Continue the forum post on drift rate versus the riskless rate in the Black-Scholes model from its last sentence.

:: Page ::
######

Sunday, December 29, 2019

risk neutral measure - Drift rate vs. Riskless rate in the Black-Scholes model



I'm teaching an applied math class this summer and I want to take a short detour into finance (not my specialty at all); specifically the Black-Scholes model of stock movements. I want my students to be able to simulate stock movements and create some fun graphs. But I still have a couple basic questions about it myself.


If I have this right, the change $\Delta S$ in a stock price over a small time interval $\Delta t$ is posited to behave as


$\Delta S = \mu S \Delta t + \sigma \sqrt{\Delta t} \varepsilon S$


where $\mu = \text{drift rate}$, $\sigma = \text{volatility}$ (constant), and $\varepsilon$ is a fair coin flip resulting in $1$ and $-1$ (I prefer this incremental equation to a stochastic one, I'm not up on Ito's lemma and all that). $S_T$, the stock price at time $T$, is then (for fixed $\Delta t$) the random variable


$S_T = S_0 \left(1+\mu \Delta t + \sigma \sqrt{\Delta t} \right)^X \left(1+\mu \Delta t - \sigma \sqrt{\Delta t}\right)^{N-X}$


where $X$ is a binomial R.V. counting the number of $1$'s from the coin flips and $N = T/\Delta t$. Using the normal approximation for $X$ and letting $\Delta t \rightarrow 0$ gets us


$S_T = S_0 e^{(\mu-\sigma^2/2)T}e^{\sigma \sqrt{T} Z}$


where $Z$ is standard normal (or we could replace $\sqrt{T} Z$ with brownian motion $W$ for a dynamic model). From this we can compute the following expected values:


$\ln(E[S_T]) = \ln(S_0) + \mu T$


$E[\ln(S_T)] = \ln(S_0) + (\mu - \sigma^2/2) T$



First, a dumb question: if volatility isn't a concern, it's the second of these quantities that an investor is concerned with when deciding to purchase a stock, yes? i.e., the expected value of logarithmic returns is the correct measure of the performance of a stock, not log of the expected value?


My second question maybe isn't as dumb. Assuming what I just said is correct, does this imply that, in a world where this model held perfectly and that $\mu$ and $\sigma$ were known for all stocks and to all investors, that $\mu - \sigma^2/2 = r$, the risk-free rate? It would seem to, since a riskless bond with $\mu = r$ and $\sigma = 0$ is always available to investors. I'm asking because I'm curious and I'd like to say something intelligent to my students about the relationship between $\mu$ and $\sigma$ in this model, e.g higher $\sigma$ means higher $\mu$.

######

:: Data records ::
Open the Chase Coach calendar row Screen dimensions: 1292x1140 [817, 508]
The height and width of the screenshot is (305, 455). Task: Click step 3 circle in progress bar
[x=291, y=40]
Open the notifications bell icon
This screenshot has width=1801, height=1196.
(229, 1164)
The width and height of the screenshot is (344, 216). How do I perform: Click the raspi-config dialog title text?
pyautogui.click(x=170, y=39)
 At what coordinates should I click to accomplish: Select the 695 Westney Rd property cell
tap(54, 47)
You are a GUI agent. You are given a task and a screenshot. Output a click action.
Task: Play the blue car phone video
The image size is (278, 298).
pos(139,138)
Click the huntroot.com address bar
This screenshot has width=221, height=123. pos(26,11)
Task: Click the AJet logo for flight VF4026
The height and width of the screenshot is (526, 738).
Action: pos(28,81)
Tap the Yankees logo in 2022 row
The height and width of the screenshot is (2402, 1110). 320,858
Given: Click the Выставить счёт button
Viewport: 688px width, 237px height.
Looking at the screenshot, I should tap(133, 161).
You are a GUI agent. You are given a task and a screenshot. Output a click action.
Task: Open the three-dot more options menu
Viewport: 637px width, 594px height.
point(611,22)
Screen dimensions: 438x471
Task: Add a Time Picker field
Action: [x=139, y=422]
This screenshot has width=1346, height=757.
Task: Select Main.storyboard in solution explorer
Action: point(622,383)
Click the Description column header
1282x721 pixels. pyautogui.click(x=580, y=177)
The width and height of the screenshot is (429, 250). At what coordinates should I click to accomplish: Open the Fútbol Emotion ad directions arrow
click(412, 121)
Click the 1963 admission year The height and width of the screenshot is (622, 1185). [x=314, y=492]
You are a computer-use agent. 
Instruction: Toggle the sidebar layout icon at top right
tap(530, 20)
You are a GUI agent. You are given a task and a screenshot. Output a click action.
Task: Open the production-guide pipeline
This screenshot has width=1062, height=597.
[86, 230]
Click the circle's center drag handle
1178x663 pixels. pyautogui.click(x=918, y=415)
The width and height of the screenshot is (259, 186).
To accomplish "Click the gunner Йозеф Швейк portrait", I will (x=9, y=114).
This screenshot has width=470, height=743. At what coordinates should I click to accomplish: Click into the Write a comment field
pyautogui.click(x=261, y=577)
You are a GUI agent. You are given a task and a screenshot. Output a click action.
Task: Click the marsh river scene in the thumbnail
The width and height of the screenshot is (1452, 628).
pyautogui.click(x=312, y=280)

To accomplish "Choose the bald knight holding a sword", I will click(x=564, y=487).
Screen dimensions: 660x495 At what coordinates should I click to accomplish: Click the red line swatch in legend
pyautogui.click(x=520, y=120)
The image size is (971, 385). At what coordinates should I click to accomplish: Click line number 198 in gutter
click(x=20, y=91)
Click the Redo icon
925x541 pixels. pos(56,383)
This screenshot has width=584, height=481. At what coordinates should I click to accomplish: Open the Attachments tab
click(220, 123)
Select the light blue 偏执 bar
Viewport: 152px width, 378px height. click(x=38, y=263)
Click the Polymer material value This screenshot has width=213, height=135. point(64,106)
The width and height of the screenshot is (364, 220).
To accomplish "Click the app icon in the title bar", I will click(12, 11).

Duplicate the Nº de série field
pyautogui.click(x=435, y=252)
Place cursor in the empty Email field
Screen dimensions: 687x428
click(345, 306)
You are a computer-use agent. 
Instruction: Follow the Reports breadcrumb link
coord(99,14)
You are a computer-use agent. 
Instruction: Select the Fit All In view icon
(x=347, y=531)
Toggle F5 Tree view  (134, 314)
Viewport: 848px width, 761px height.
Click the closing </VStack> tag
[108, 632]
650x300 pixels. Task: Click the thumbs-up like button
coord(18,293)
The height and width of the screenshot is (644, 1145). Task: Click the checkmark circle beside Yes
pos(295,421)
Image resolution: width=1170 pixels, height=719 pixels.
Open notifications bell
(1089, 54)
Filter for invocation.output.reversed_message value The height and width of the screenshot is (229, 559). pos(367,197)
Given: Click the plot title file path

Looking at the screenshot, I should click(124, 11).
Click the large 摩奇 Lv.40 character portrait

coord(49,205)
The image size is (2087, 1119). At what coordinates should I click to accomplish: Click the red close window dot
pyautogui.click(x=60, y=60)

######

:: Task result ::
Another question. I'm told there's a magic wand called risk-neutral valuation which allows me instead to write


$\Delta S = r S \Delta t + \sigma \sqrt{\Delta t} \varepsilon^\star S$


where we've replaced $\mu$ with the risk-free rate and $\varepsilon^\star$ is a different random variable derived from the risk-neutral probability measure. I'll buy that for the moment. What confuses me is how, when deriving the Black-Scholes formula for European options, one arrives at the correct formula, even though we've replaced $\mu$ with $r$ but not replaced $\varepsilon$ with $\varepsilon^\star$.


What I mean is, suppose you write


$S_T = S_0 e^{(r-\sigma^2/2)T}e^{\sigma \sqrt{T} Z}$


That is, replacing $\mu$ with $r$ but not changing $\sigma$ to $0$ or changing anything in the second exponential (i.e. changing it to a different version of browning motion) If you use this expression to compute the discounted expected value of the payout of a European call option at strike price $K$


$e^{-rT}E[\text{max}(S_T - K,0)]$


one arrives at the correct formula for $C$, the Black-Scholes price of a European call option. But why should this be? Why should the fair value of such an option be arrived at by assuming $\mu = r$, but still assuming $\sigma \neq 0$? I realize that letting $\sigma = 0$ makes an option pointless to begin with, but I really don't get why we are justified in letting $\mu = r$, instead of what $\mu$ actually is (whatever it may be).



Finally, anything intelligent you can tell me about how actual investors react to (their estimation of) $\mu$ and $\sigma$, within the context of this model, would be helpful.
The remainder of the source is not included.